◆ What to work on
1 – According to the message on rounding in Perl, what share of all possible values does int($x) get wrong when it is used to round to the nearest integer?
2 – Summarize the message on rounding in Perl in two sentences.

◆ Text to read
****************

Date: Sun, 21 Dec 2008 14:34:52 +0100
From: "Peter J. Holzer" <hjp-usenet2@hjp.at>
Subject: Re: Rounding up in perl
Message-Id: <slrngkshfs.7fc.hjp-usenet2@hrunkner.hjp.at>

On 2008-12-20 16:39, Tim Greer <tim@burlyhost.com> wrote:
> Peter J. Holzer wrote:
>> As Ilya said, truncating is one of several modes of rounding.
>
> Right. I am well aware of that, and I even said so as well before Ilya
> replied.  
>
>> It's not that int doesn't round, or that
>> isn't dependable, it just usually isn't the rounding function you
>> want. 
>
> And that is what I said previously, it's not probably want you want,
> since it's intent is to truncate (even if that is a method used for
> rounding),

We may have a language problem here. I wouldn't say "truncating is a
method used for rounding", but "truncating is a method of rounding". The
former implies that there is only one way of rounding, and truncating is
not rounding, but can be used to implement rounding. The latter implies
that there are many ways of rounding, and trucating is one of them.

> and I think that it's not as dependable as other solutions,

Again, we may have a language problem. If I say a method is "not
dependable" I mean that it does give the expected result most of the
time, but sometimes it gives the wrong result, and the problem isn't
immediately apparent.

To borrow an example from a recent thread, replacing a symlink with 

    unlink($link) if -e $link;
    symlink($target, $link);

is not dependable. It works almost all of the time, but there is a
possibility that another process creates $link between the time your
process has removed it and tries to recreate it - and unless you are
used to thinking about race conditions, you may not see that.

OTOH, if you do something like

    $y = int($x) # round to nearest int

that's not a question of dependability. That will produce the wrong
answer for 50% of all possible values, and it is immediately apparent
from the definition of the int function, that it is the wrong function
to use in this case. (floor and ceil are of course, just as wrong).

Let's assume you want a function which rounds the way you learned in
primary school: Round to nearest integer, and break ties away from zero. 

sub common_round_i { my ($x) = @_; return int($x); }

sub common_round_f { my ($x) = @_; return floor($x); }

sub common_round_c { my ($x) = @_; return ceil($x); }

sub common_round_s { my ($x) = @_; return sprintf("%.0f", $x); }

It is immediately clear that the first three implementations don't do
what you want. The first two round 0.9 down (instead of up) and
common_round_c rounds 0.1 up (instead of down).

****************

◆ Data supplied
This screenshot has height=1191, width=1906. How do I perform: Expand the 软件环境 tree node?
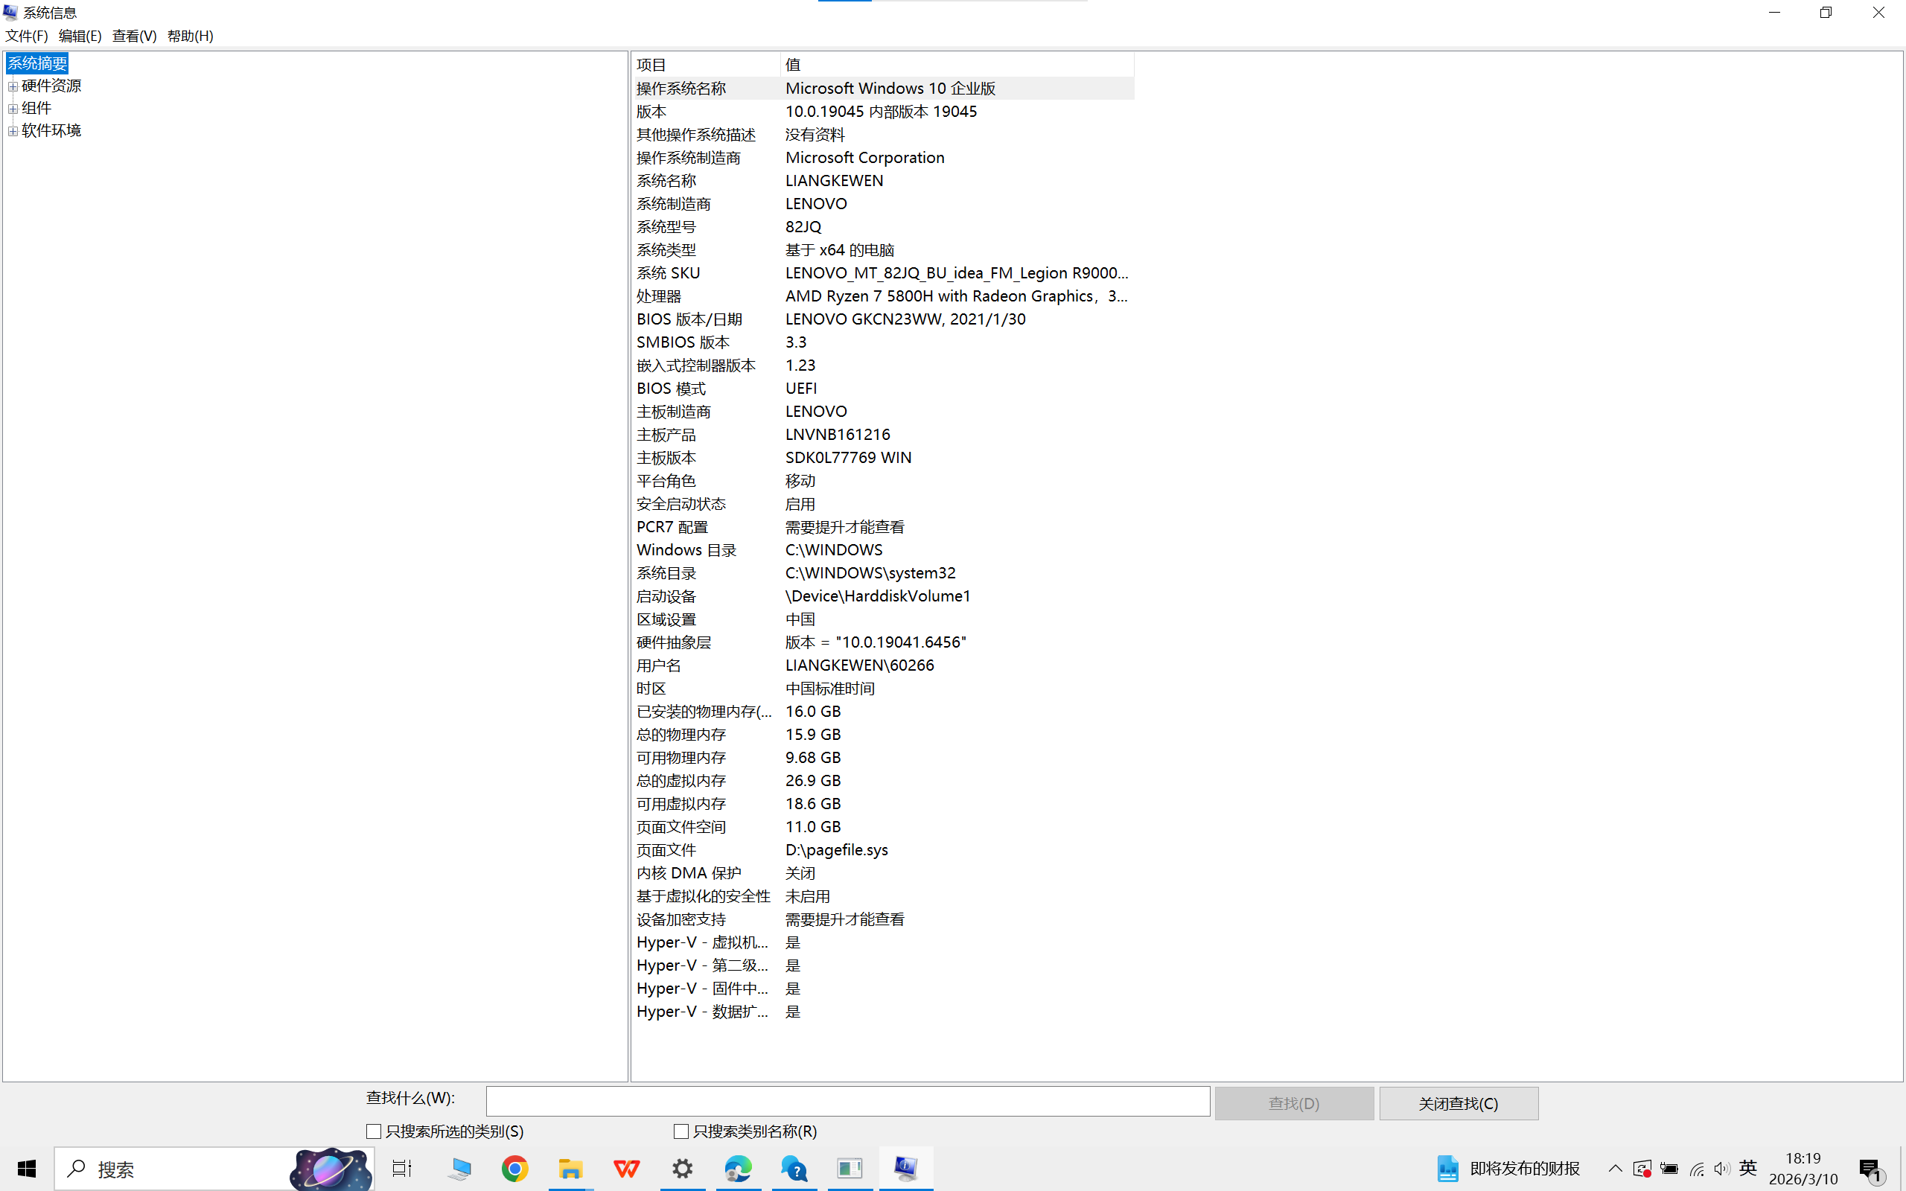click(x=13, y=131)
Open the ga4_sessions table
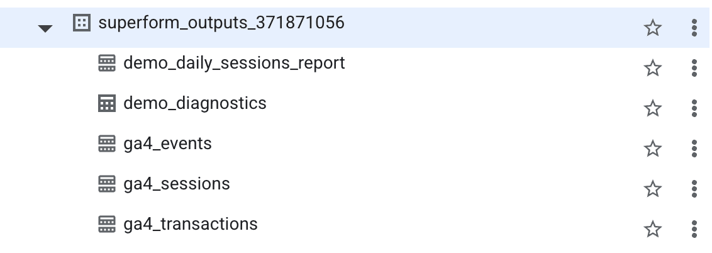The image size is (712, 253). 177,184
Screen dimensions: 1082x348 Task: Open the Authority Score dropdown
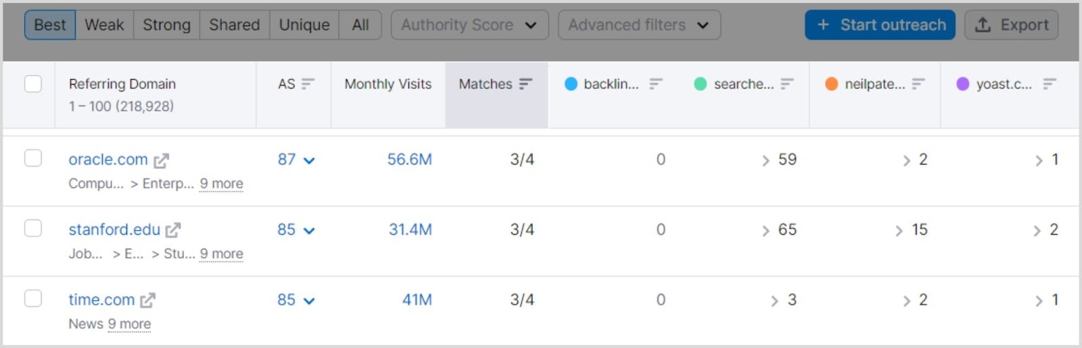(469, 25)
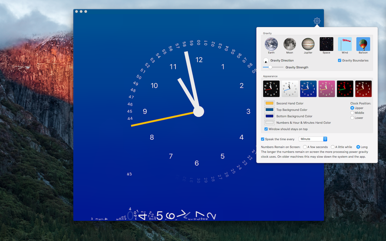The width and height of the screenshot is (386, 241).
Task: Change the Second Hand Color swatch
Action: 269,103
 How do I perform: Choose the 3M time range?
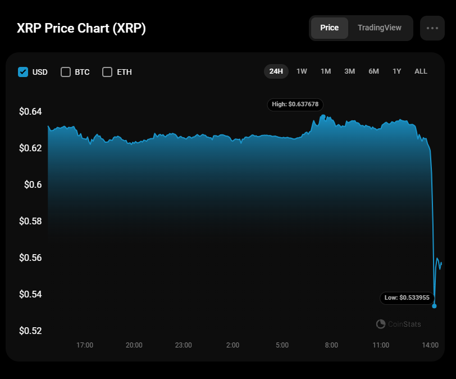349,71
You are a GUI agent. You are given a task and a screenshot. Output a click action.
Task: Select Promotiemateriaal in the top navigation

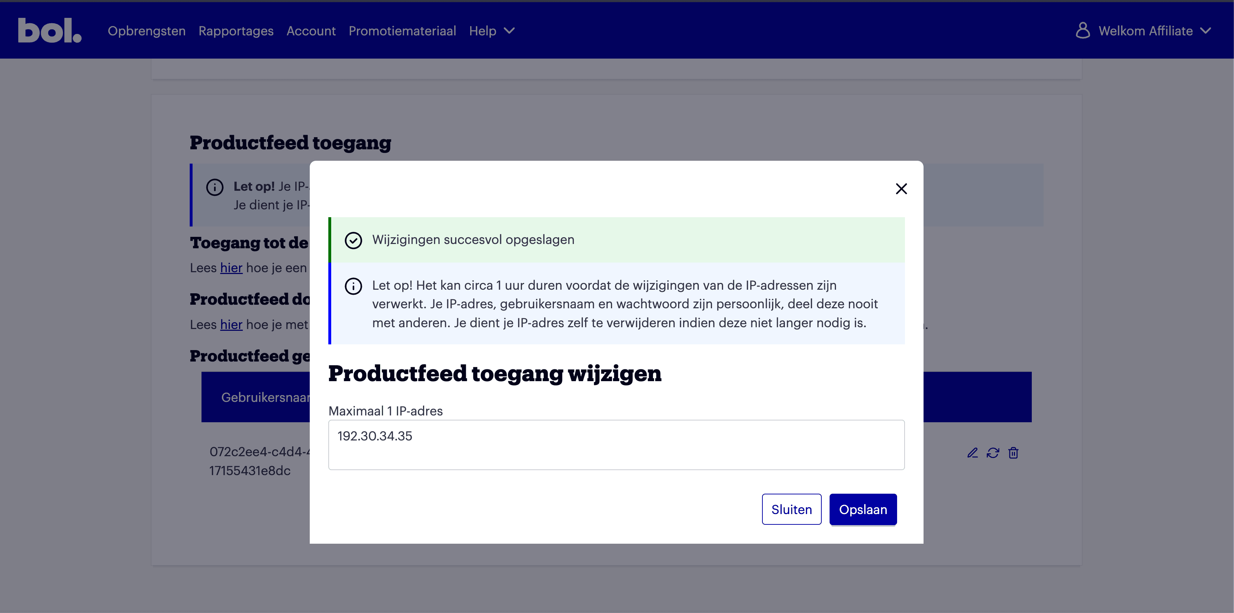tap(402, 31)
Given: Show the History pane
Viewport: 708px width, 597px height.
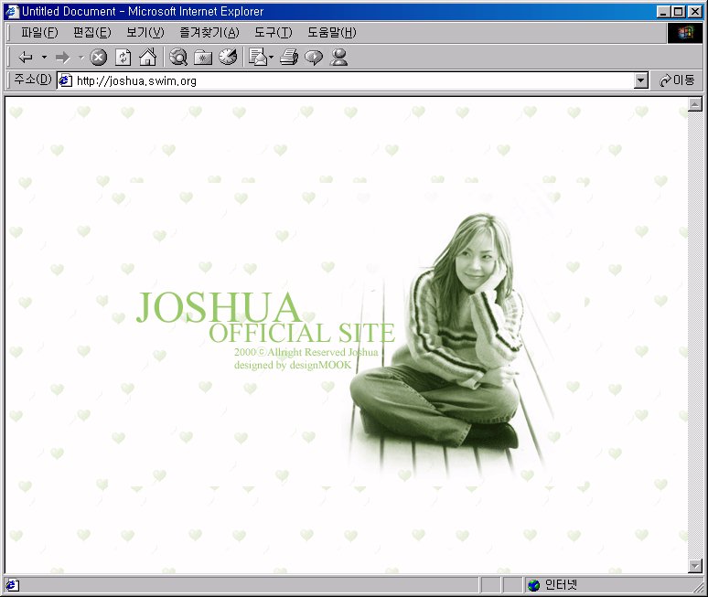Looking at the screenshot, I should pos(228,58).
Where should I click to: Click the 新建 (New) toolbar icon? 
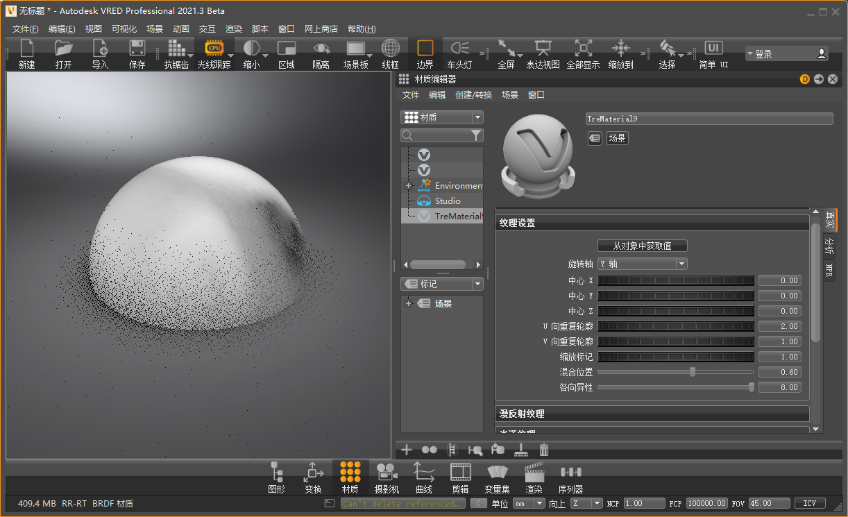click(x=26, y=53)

****************

◆ Response list
1 – It produces the wrong answer for 50% of all possible values.

2 – The writer argues that truncating is a method of rounding rather than merely a method used for rounding, and says that an undependable method is one that usually gives the expected result but sometimes fails in a way that isn't immediately apparent, as with a symlink replacement exposed to a race condition. Using int, floor or ceil to round to the nearest integer is instead plainly the wrong choice, since int gives the wrong answer for half of all values, and the int and floor versions round 0.9 down while the ceil version rounds 0.1 up.